Fares are on average 4 to 6 AED per trip. if you buy the silver reusable metro card for 6 bucks, the fares seem to be lower than the one time paper tix fares. Also, you can use the silver card on the metro buses. I am not sure buses r free, you do have to wave the card in the bus when u get in/off. At least in the marina, the buses are not free.


----------



## rsinner (Feb 3, 2009)

ash_ak said:


> Fares are on average 4 to 6 AED per trip. if you buy the silver reusable metro card for 6 bucks, the fares seem to be lower than the one time paper tix fares. Also, you can use the silver card on the metro buses. I am not sure buses r free, you do have to wave the card in the bus when u get in/off. At least in the marina, the buses are not free.

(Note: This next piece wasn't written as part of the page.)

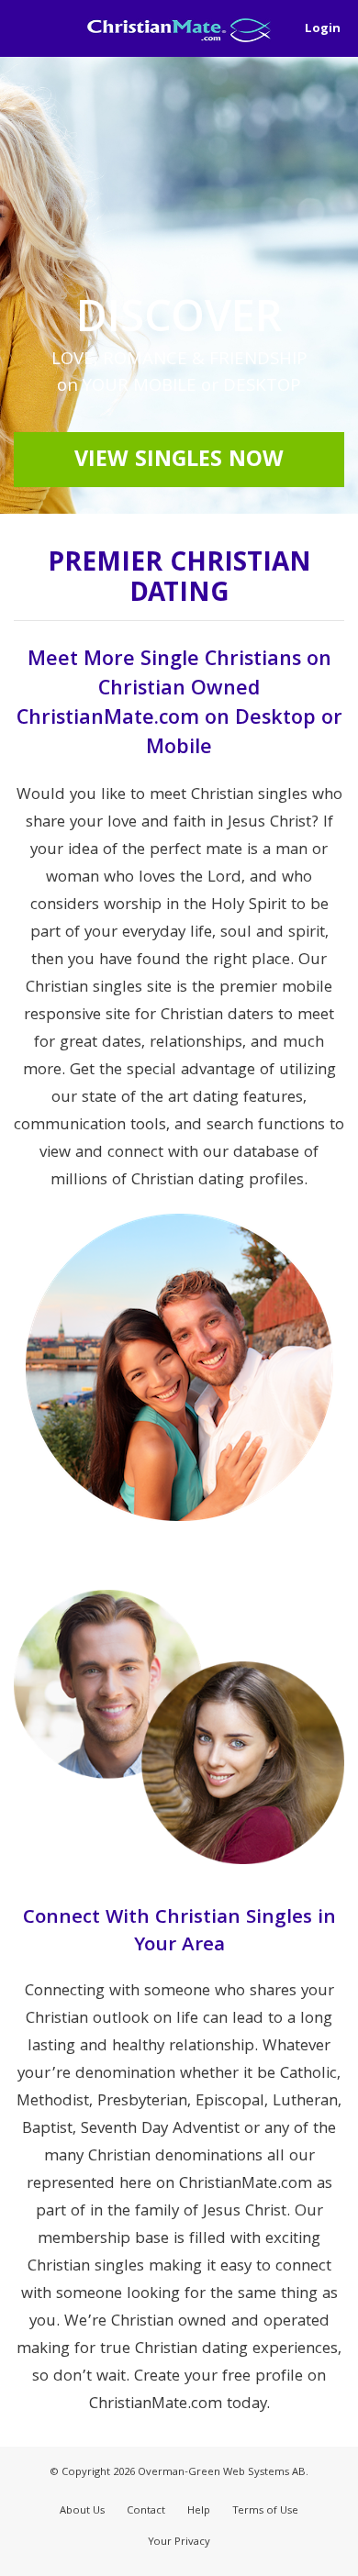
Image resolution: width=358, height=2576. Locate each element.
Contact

The cards give you a c. 10% discount over single journey tickets.
I have not used the buses, but they are free IF used within 30 minutes of a metro journey on a metro feeder route


----------



## jagatr (Feb 27, 2011)

rsinner said:


> The cards give you a c. 10% discount over single journey tickets.
> I have not used the buses, but they are free IF used within 30 minutes of a metro journey on a metro feeder route


I didnt know that - and I suspect I may have been charged for the bus ride from to Dubai mall. How does the system work? How do they know if you;ve hopped off the metro or just strolled in off the street?


----------



## rsinner (Feb 3, 2009)

jagatr said:


> I didnt know that - and I suspect I may have been charged for the bus ride from to Dubai mall. How does the system work? How do they know if you;ve hopped off the metro or just strolled in off the street?


You would presumably not have used the card to stroll on the street


----------



## jagatr (Feb 27, 2011)

rsinner said:


> You would presumably not have used the card to stroll on the street


True


----------



## Jumeirah Jim (Jan 24, 2011)

jagatr said:


> Its about 30 minutes, actually


If you happen to live right by Marina metro station and your office is right by DIFC metro perhaps it is 30 minutes door to door. 

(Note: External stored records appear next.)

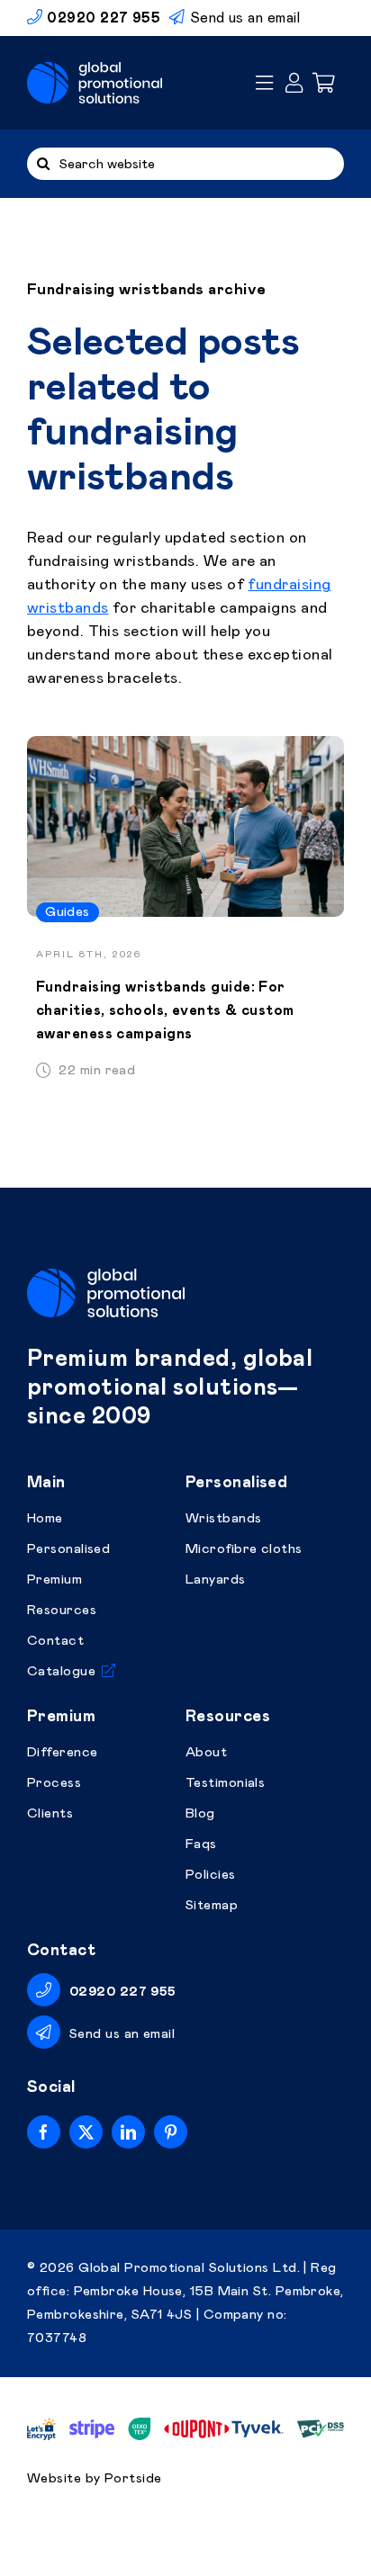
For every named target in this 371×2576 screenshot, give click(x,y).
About (206, 1752)
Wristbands (224, 1518)
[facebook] (43, 2132)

Most people however will have at least 5-10 minutes walk at each end and might have to wait 5 minutes for a train. 

I think you'll find that soon adds up to almost an hour each way and probably explains why most people seem to make that journey by car


----------



## Cold Flush (Mar 30, 2011)

The reason they have the metro moving with such a slow speed is the 50+ radars they have along the road 

On a serious note, they definitely should have made it faster.


----------



## Saint Ari (Oct 1, 2010)

Perhaps Mitsubishi detuned the speed of the Metro since Dubai owes them mucho $$$$$$$ ... LOL


----------



## jagatr (Feb 27, 2011)

Jumeirah Jim said:


> If you happen to live right by Marina metro station and your office is right by DIFC metro perhaps it is 30 minutes door to door.
> 
> Most people however will have at least 5-10 minutes walk at each end and might have to wait 5 minutes for a train.
> 
> I think you'll find that soon adds up to almost an hour each way and probably explains why most people seem to make that journey by car


This is true - I stand corrected


----------